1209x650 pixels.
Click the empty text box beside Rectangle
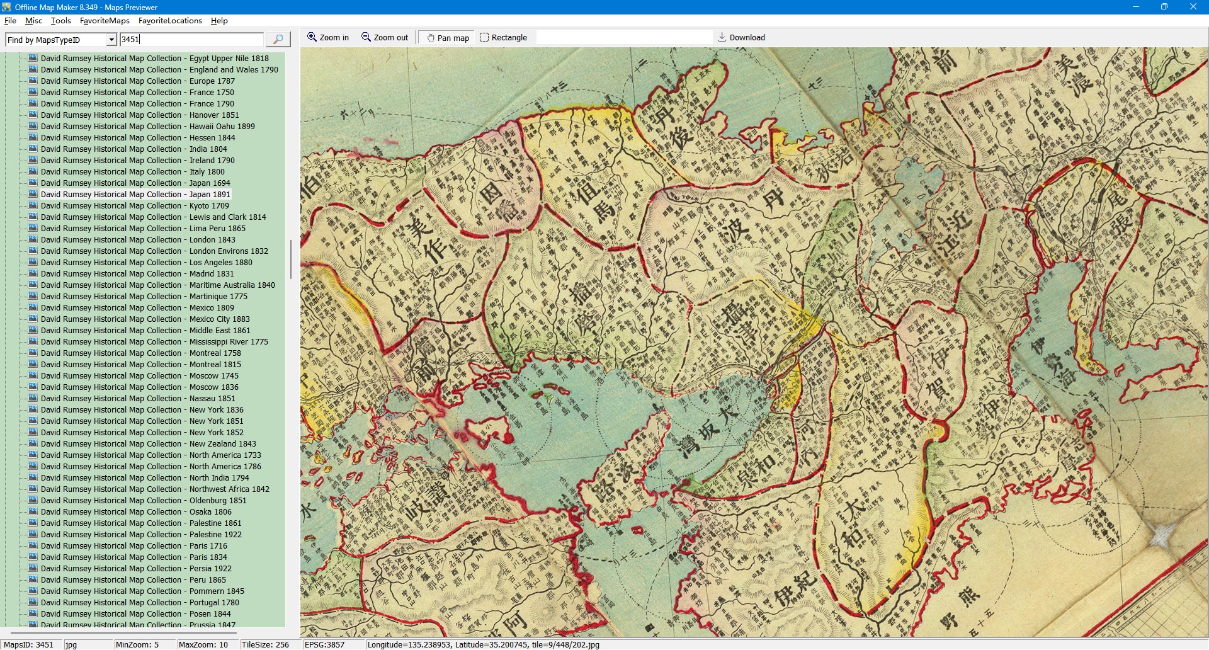point(623,38)
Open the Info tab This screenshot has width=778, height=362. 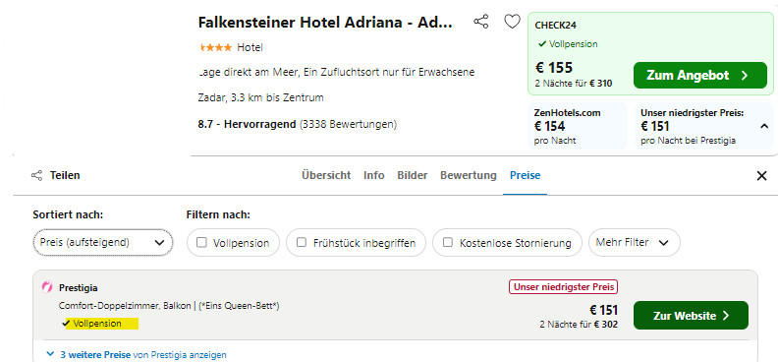(373, 175)
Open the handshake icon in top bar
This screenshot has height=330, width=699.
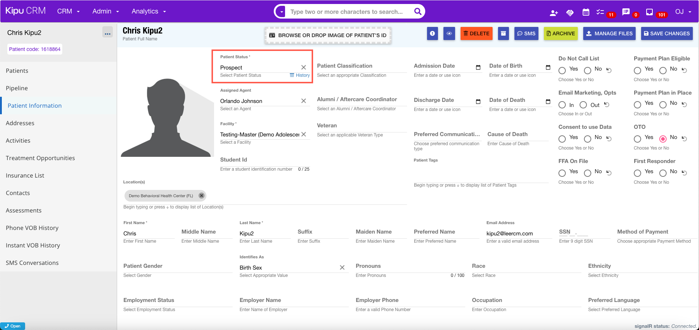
———
**What you have to do**
Write out, exactly as they stand, the line with "Open the handshake icon in top bar" and every line after it through the end of the entries above; omit the pictures.

**Response**
Open the handshake icon in top bar
This screenshot has height=330, width=699.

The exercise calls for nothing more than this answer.